If we study C* algebras, at one point or another we are exposed to the idea of the Continuous functional Calculus, i.e. if $\mathcal{Y}$ is a unital C* algebra, $\xi \in \mathcal{Y}$ is normal, that is $\xi^*\xi = \xi\xi^*$, then we can make sense of the expression $f(\xi)$, where $f \in \mathcal{C}(\sigma(\xi))$ (= all complex valued, continuous functions on the spectrum $\sigma(\xi)$ of $\xi$). I just recently stumbled upon a video about fractional derivatives, and shortly after I read the corresponding wikipedia article (https://en.wikipedia.org/wiki/Fractional_calculus). In the wikipedia article it is mentioned that one can use the continuous functional calculus in order to give precise meaning to $D^\alpha$, where $D$ is a differentiation operator and $\alpha >0$. As the article points to pseudo-differential operators, and I unfortunately don't have much of a clue of that, I didn't quite seem to find an explanation of how to define $D^\alpha$ in that way. So my question is as follows:
Which C* algebra $\mathcal{Y}$ are we considering so that $D \in \mathcal{Y}$ and $D$ is normal with respect to the involution on $\mathcal{Y}$, so that we may properly define $D^\alpha$?
I don't know where the Wikipedia article is coming from, but I don't think what you want to do can be done.

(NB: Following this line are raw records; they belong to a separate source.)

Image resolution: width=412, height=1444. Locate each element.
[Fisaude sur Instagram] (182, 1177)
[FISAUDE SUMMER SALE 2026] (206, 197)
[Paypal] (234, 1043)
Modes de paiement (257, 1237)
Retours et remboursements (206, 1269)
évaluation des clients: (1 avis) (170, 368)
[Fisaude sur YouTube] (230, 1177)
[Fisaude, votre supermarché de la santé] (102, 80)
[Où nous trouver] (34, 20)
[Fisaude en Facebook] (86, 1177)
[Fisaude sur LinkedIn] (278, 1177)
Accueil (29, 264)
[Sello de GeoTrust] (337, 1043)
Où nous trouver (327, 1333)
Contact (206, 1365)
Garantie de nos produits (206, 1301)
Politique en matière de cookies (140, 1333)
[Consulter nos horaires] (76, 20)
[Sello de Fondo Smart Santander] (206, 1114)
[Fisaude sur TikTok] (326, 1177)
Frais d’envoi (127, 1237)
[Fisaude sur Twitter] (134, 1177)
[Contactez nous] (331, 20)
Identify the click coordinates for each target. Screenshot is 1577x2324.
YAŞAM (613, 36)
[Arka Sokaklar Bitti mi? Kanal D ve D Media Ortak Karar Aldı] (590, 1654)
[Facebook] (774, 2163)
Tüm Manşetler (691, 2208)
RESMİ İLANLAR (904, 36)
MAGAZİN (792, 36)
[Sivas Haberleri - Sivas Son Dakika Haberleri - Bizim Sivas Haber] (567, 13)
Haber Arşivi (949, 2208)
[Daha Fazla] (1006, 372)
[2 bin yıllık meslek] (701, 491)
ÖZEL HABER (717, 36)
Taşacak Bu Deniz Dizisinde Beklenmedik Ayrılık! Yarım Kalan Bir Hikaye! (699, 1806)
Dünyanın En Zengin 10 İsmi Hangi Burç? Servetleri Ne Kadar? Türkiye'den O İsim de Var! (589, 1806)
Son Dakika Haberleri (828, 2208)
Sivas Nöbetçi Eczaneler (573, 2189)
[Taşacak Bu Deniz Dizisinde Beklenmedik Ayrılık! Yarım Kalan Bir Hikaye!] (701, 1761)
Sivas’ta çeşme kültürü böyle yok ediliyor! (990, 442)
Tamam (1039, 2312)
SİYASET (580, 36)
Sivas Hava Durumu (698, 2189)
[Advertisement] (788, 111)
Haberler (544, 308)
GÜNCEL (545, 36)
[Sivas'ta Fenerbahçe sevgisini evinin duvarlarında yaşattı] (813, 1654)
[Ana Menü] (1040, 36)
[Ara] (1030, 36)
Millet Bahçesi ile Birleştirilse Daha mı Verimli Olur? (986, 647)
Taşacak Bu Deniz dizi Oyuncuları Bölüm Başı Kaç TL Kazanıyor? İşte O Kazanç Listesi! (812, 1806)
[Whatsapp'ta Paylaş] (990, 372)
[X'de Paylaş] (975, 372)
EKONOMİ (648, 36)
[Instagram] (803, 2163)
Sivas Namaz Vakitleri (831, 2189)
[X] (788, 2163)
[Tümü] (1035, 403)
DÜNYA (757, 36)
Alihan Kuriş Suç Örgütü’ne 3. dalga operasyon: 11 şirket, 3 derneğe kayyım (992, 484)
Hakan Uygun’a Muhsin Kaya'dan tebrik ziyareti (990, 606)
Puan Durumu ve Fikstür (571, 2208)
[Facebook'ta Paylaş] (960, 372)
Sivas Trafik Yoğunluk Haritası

First, I'm not aware of a context where a differential operator is bounded as an operator on a Hilbert space. So I don't see how you would put a differential operator inside a C$^*$-algebra.
Second, differential operators are not positive, so doing functional calculus with a function that is only defined for positive values (as are fractional powers) is no-go.